2 Natural & Organic Insect Repellents
Natural Insect Repellent using 2 Organic Products
It’s almost that time of year to relax out on the patio, sip some lavender iced-tea, while watching the sun slowly dip behind the trees. But if there’s one thing that can snap you straight out of that soothing summer bliss, it’s mosquitoes and other creepy crawlies found around your home!
This year, more so than others, we will be using some type of insect repellant almost 24/7. I strongly discourage the use of chemical sprays, powders, crystals and all pesticides. But, on the other hand, living with colonies of unwanted critters is not exactly how I like to spend my summers.
So how can you repel insects naturally while sticking to your green cleaning principles? There are couple green solutions that are both, not only ORGANIC, but inexpensive! Both equally rid the area of unwanted pests. The bath time is one of the most important things of the day. Parents should enjoy bath time almost as much as the children do and a good bath time can lead to a smooth bedtime as the children are already nice and warm and relaxed, for this reason es important that the parents uses bath toys to make this time more enjoyable, in https://infantcore.com/ you can find the reviews of the best bath toys.
Since our skin is the LARGEST organ of our body, and it absorbs every molecule rubbed on it, in the air and in water with ease. Our skin then transports these molecules to the liver to be decontaminated by elimination or by being stored in our fat cells. And by choosing organic products, it means that our liver can take a HUGE break! I have become a bit picky these last few years on what toxins that I am exposing my body to, if I have the choice. When it comes to BUG REPELLENT, I am so glad I have, not one but, 2 natural choices.
These 2 natural choices are Essential Oils by Young Living (YLEO) and Basic H by Shaklee, both have natural insecticidal powers.

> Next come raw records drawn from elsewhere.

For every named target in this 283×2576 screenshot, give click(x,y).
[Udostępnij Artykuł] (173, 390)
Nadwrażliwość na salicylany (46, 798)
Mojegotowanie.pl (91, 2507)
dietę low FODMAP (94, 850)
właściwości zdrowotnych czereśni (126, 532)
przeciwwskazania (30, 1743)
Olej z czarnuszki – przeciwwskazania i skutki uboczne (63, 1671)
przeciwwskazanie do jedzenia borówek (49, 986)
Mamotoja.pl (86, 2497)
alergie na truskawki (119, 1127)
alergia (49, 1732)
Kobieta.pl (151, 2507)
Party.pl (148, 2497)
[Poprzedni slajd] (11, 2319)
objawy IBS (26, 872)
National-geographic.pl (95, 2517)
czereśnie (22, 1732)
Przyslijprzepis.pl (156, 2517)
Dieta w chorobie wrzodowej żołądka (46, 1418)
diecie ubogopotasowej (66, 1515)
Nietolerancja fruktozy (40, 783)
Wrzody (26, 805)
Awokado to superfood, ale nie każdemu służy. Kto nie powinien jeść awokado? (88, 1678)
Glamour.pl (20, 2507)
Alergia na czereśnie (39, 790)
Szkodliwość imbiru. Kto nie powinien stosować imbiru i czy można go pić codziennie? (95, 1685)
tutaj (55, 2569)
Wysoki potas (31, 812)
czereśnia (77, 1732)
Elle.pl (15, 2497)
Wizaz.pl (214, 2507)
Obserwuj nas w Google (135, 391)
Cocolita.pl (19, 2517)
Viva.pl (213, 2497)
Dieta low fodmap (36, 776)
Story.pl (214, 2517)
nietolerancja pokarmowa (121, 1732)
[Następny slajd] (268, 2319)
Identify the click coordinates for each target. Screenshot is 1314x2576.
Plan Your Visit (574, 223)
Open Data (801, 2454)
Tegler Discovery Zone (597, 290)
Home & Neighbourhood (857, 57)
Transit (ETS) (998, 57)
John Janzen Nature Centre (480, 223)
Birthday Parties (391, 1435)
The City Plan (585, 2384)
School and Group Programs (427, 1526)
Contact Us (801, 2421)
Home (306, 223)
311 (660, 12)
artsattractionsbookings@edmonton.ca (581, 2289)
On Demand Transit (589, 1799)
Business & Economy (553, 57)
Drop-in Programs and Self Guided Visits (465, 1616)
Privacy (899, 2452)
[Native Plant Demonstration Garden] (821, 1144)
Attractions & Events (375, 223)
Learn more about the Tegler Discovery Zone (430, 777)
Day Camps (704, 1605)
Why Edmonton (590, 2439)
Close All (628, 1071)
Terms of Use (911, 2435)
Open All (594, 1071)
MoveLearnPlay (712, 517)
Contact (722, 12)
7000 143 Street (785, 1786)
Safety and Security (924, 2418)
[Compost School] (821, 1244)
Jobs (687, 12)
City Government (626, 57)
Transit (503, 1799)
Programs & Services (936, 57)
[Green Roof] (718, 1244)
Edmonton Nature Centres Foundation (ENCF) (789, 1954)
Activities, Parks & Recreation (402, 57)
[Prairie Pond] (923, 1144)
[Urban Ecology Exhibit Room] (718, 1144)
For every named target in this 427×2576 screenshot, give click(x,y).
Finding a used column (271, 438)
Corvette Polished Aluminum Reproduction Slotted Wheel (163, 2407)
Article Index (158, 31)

First I will discuss Essential Oils.
All essential oils are not the same. They can contain other ingredients not listed on the label. Some lab test findings include pesticides, inferior products, synthetic ingredients, colors, and fragrances.
I, personally, recommend Young Living Essential Oils, but you can purchase whichever brand you’d like.
I choose them after months of research for a number of reasons. I own a company that is a Certified Green America Company. The products that I carry in my store must be made in the USA and one or more of the following – recycled, organic, compostable, eco-friendly, or biodegradable,
Young Livings standards met my qualifications as they plant, grow, harvest, distill, and distributes all of their own products. Young Living was founded over 20 years ago and they offer over 350 100% Organic Therapeutic grade Essential Oils. No third party touches these plants, processes them or sells them- so their is no chance that they are altered before they reach your hands. Because the only regulation the FDA requires on essential oils is that at least 10% of what is said to be IN the bottle has to be what it says on the label, I must do my own research.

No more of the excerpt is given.